Last week, Laura Chinchilla, went on a whirlwind sales trip, ringing the opening bell on Wall Street, Rick’s List CNN, United Nations General Assembly, courting business investors, and trying to do damage control after Obama put Cost Rica on a top bad list as a major transit point for drug trafficking.
All in all it was a good trip, the kind she should do more often.
The best news for us locals and foreign investor is the economy is expected to post solid growth of 4.5 percent this year and 5 percent in 2011 as it continues to invest in infrastructure and open up the telecommunications industry.
At the UN General Assembly Chinchilla said “We are efforting this push into Asian markets to increase the rate of growth. We have a very ambitious program…”
Costa Rica, known for its stunning beauty, boosting 5% of the worlds biodiversity, attracting eco-tourism adventurers from around the world and it’s coffee production, is stimulating the projected growth by improving infrastructure such as ports, roads, and hydro-electric projects and alternative energy projects, and by opening and promoting markets such as electricity and telecommunications.
Costa Rica continues is free trade agreement collection, starting negotiations with South Korea. CAFTA, China, European Union, Singapore, to name a few of the 42 agreements already signed.
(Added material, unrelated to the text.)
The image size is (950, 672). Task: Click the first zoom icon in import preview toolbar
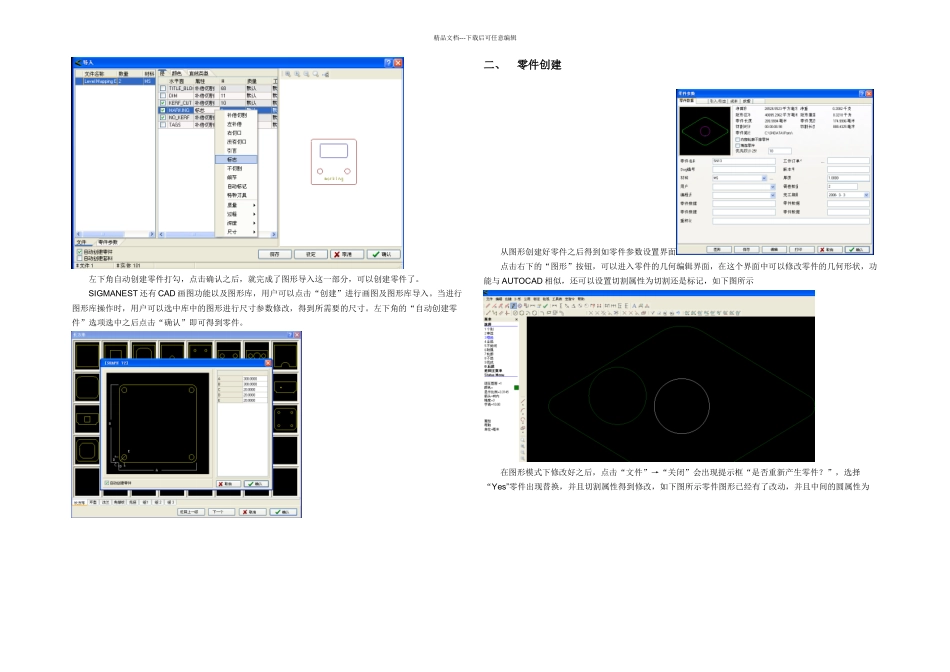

Already touting young, highly educated work force Chinchilla is increasing competiveness by continuing to educate and train its population of more than 4.6 million.
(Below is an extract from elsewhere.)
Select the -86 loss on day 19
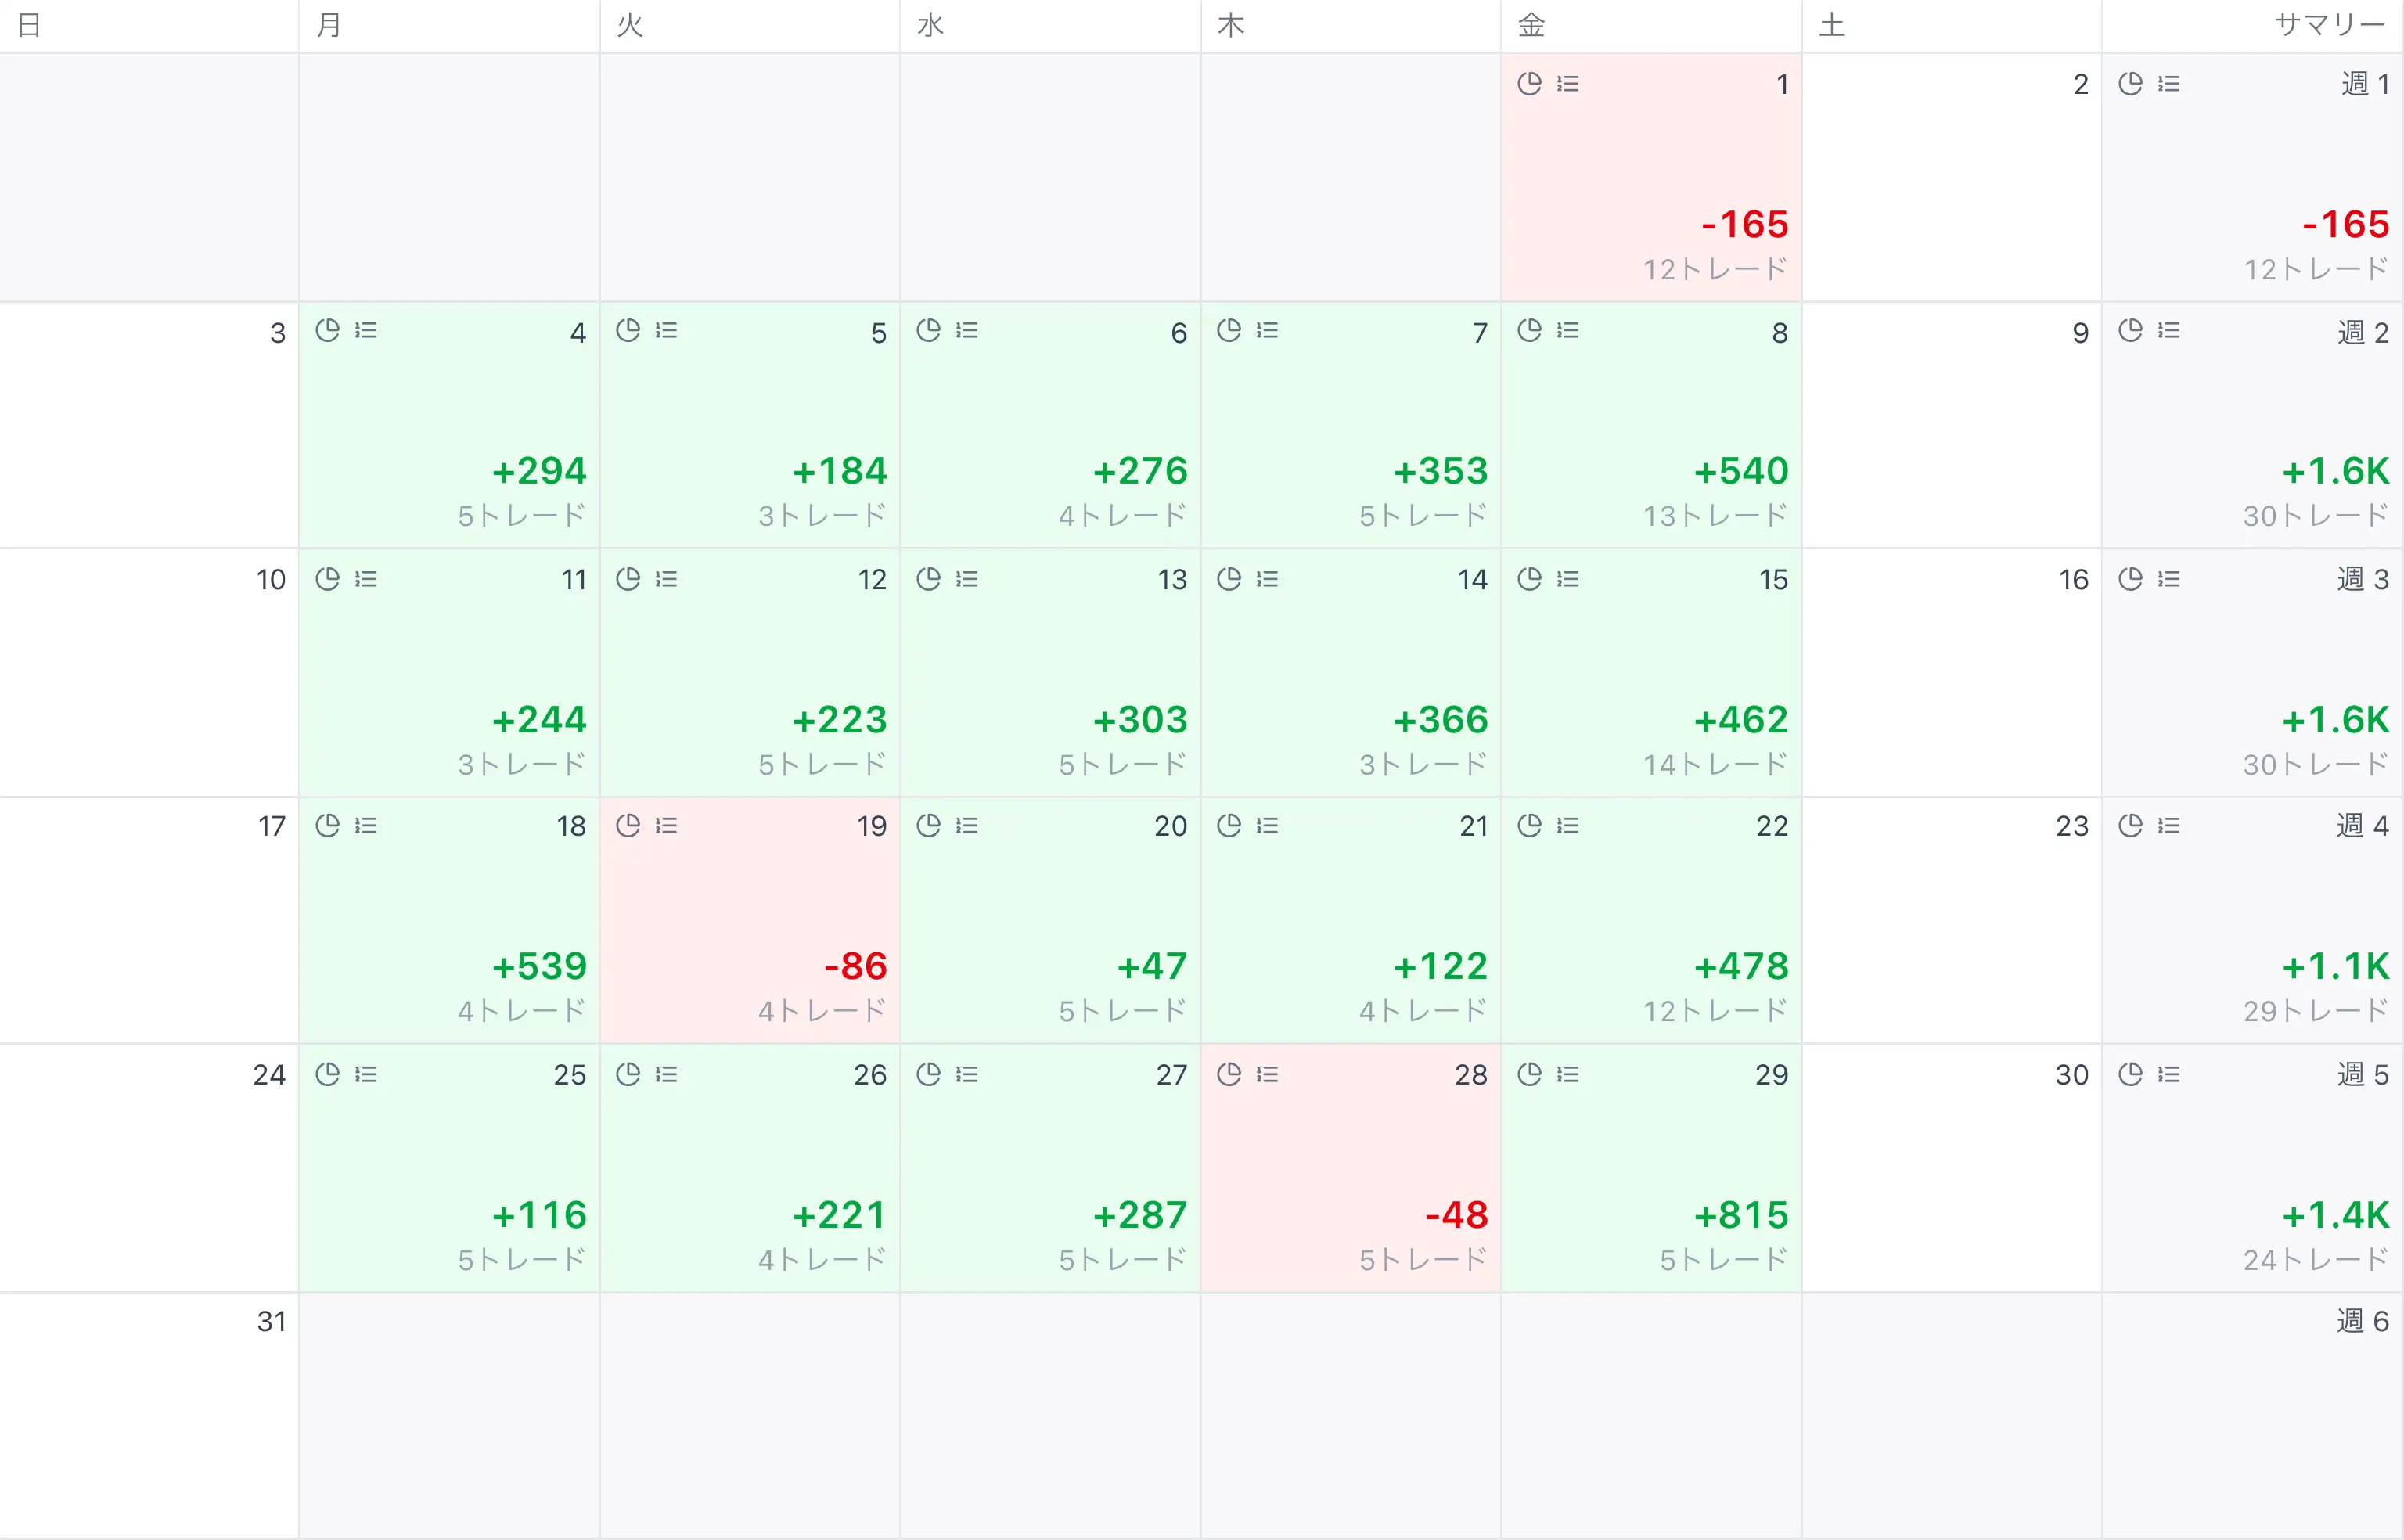pos(855,965)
While many Costa Ricans pride in the fact that they are the only country in the Americas without an army, it has in a very short period of time established free education.
The Costa Rican governments’ goal to capture $9 billion in foreign direct investment over the next four years is ambitious, but with political and social stability as well as a highly skilled work force, Chinchilla and her team seem to be on track.
Most of the iinbound of FDI go to manufacturing, real estate, services, and tourism and reached $1.3 billion in 2009, of which 57 percent were from the United States.
Imports have reached $11.4 billion in 2009 and total exports have increased over 60 percent in the last decade.
With $1.25 billion in outstanding debt, Costa Rica’s credit rating was raised to investment grade earlier this month by Moody’s.